Oxford Science Science and Ideas Festival, also known as IF Oxford, is an annual science festival held in October in Oxford, England, and produced by an independent charity, the Oxfordshire Science Festival. The festival runs annually for two or three weeks, involving over 100 events across Oxford and surrounding communities.

==Origins==
The festival dates back to 1992, when the Oxford Trust, a charitable organisation founded by Sir Martin and Lady Audrey Wood put on a "Festival of Science" from 13 to 18 January. The first event was hosted at Oxford's Old Fire Station arts centre. The festival became an annual event, and in its first ten years ran events at 48 venues, and attracted more than 75,000 visitors.

For many years, the festival operated under the name 'Oxfordshire Science Festival', and in 2018 was renamed 'IF Oxford'. The 29th festival, in 2020, was run entirely online due to the COVID pandemic. It returned to an in-person festival in 2021.

Over the years the festival has expanded both in terms of the number of venues, and duration. In the early 2000s, the festival ran in January and February, and later, in June. It has run annually in October since 2018.

==Programme==
Each year, the programme features hands-on activities, exhibitions, talks and tours, with an emphasis on making science accessible to all, on exploring the intersections between art, creativity and science, and a diverse programme with many events run in outlying communities of the city of Oxford. The 2023 festival programme was launched over the August Bank Holiday weekend, with the festival running from 6 October to 29 October.

The 2024 science and ideas festival ran across Oxford from 6 October to 3 November, with 'Super Science Sunday' held at Science Oxford, and over 100 other events held at more than 40 venues around the city. One of the presenters at the 2024 festival was Natty Mark Samuels, an Oxford-based folklorist and story-teller.

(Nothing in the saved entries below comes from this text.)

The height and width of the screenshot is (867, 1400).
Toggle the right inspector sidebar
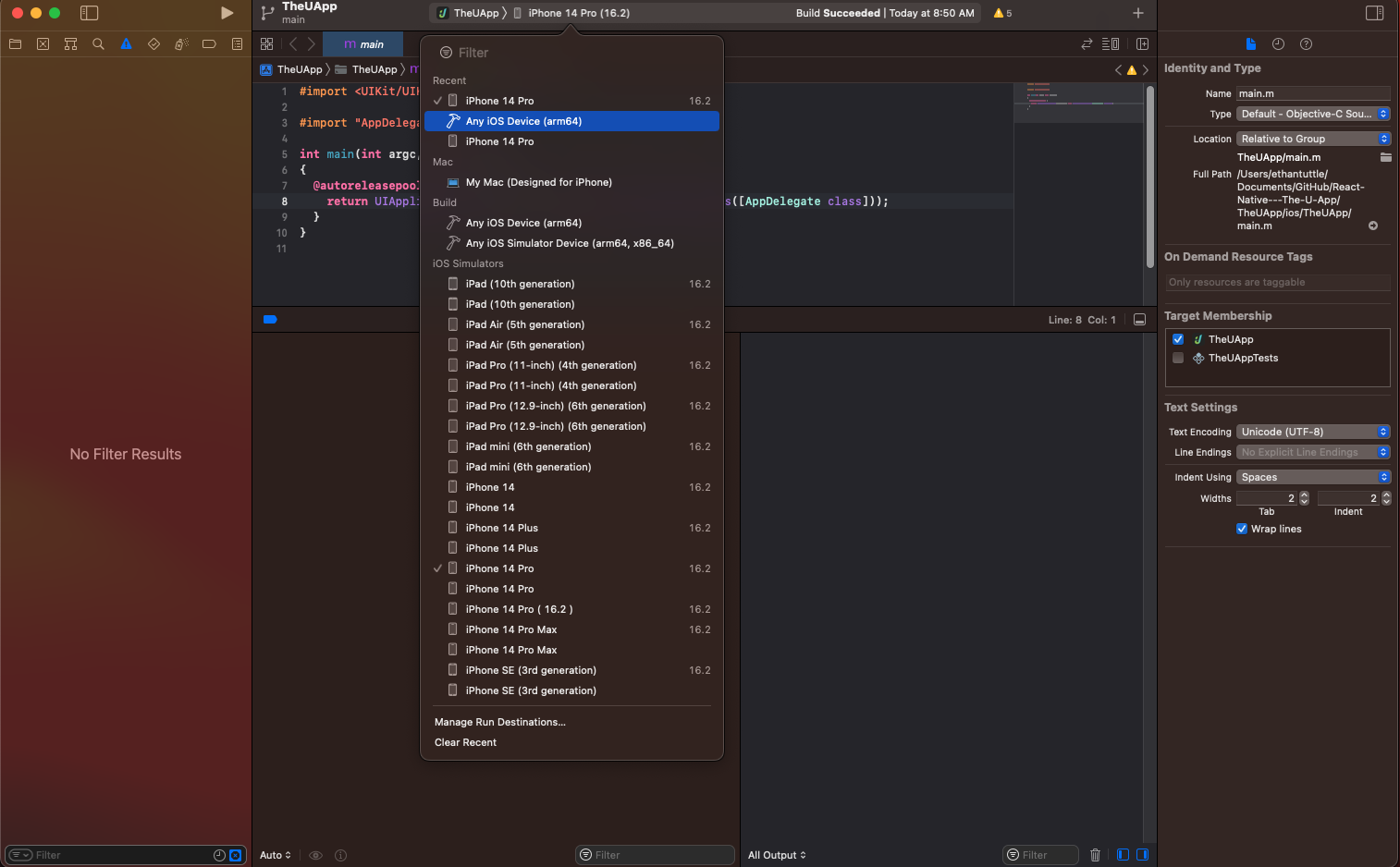coord(1374,13)
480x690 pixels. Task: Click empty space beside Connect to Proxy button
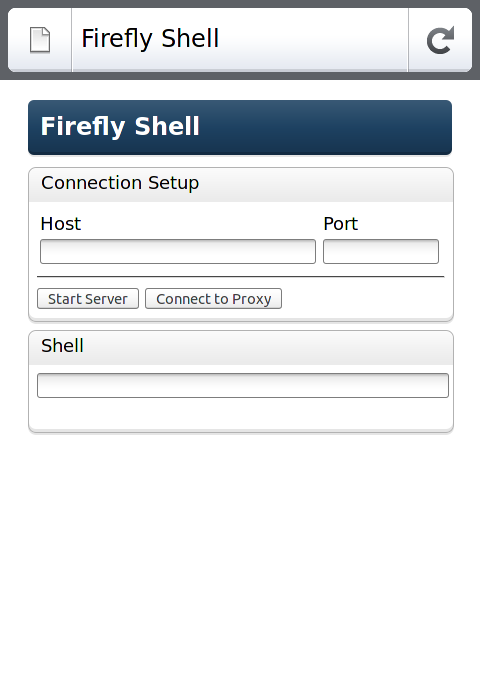(x=365, y=299)

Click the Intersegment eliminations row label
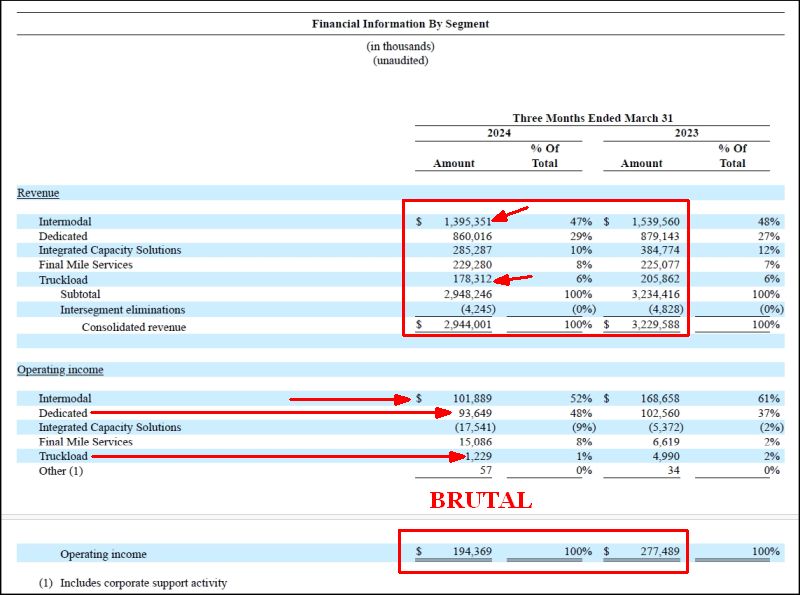click(x=122, y=310)
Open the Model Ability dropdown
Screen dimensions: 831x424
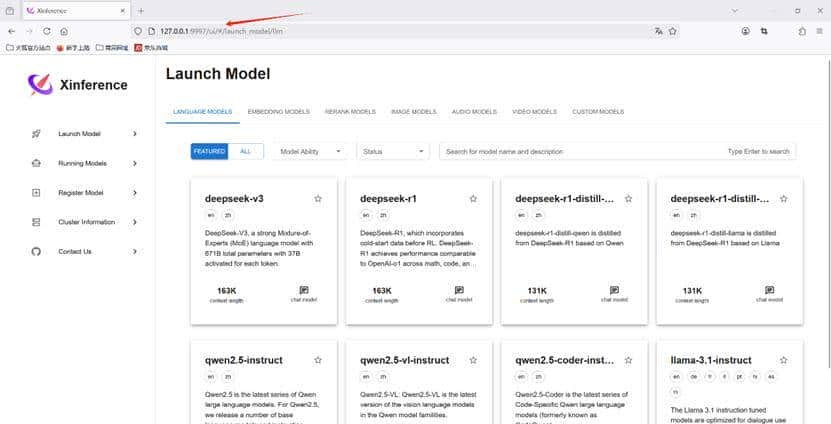[x=309, y=151]
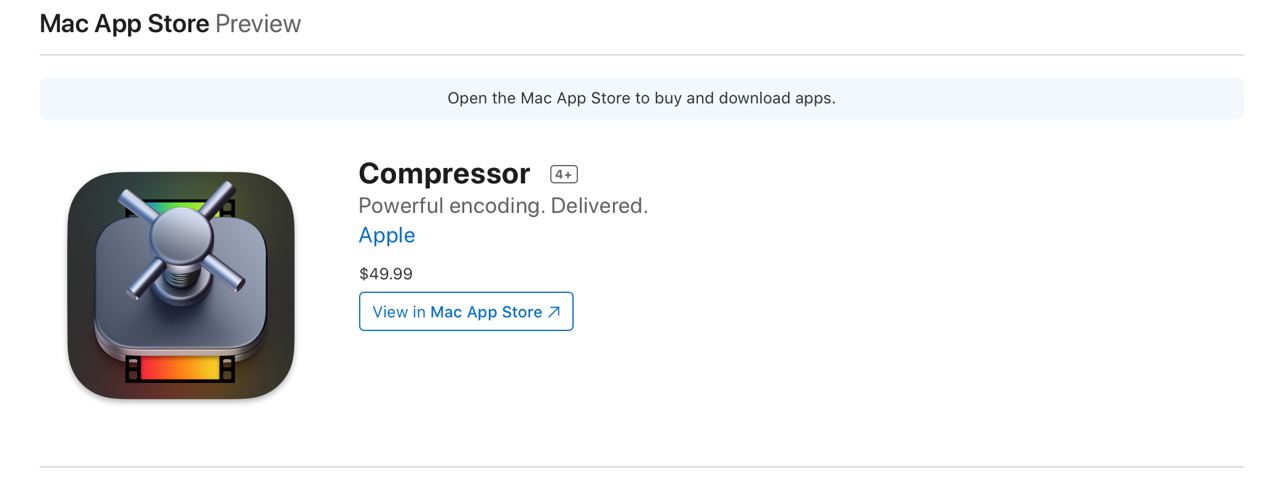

The 2025 science and ideas festival ran a family science and outdoor theatre event at the newly created Fallaize Park, part of the Oxford North innovation district. The activities were themed to link with a new 3D-artwork your planetary assembly, created by Icelandic artist Olafur Eliasson.

==Festival directors==
Renée Watson was festival manager from 2008 to 2017. Dane Comerford has been the festival's director since 2017.